### HOW TO COMPLETE THIS TASK
All of the entries need to be copied character for character.

Saved data entries
Segment Open

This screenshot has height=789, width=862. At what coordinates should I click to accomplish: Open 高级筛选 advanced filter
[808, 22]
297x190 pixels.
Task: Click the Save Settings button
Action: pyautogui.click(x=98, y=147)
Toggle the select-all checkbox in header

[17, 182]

Segment Closed

### EXERCISE RESULT
This screenshot has height=789, width=862. At what coordinates should I click to accomplish: Open 高级筛选 advanced filter
[808, 22]
297x190 pixels.
Task: Click the Save Settings button
Action: pyautogui.click(x=98, y=147)
Toggle the select-all checkbox in header

[17, 182]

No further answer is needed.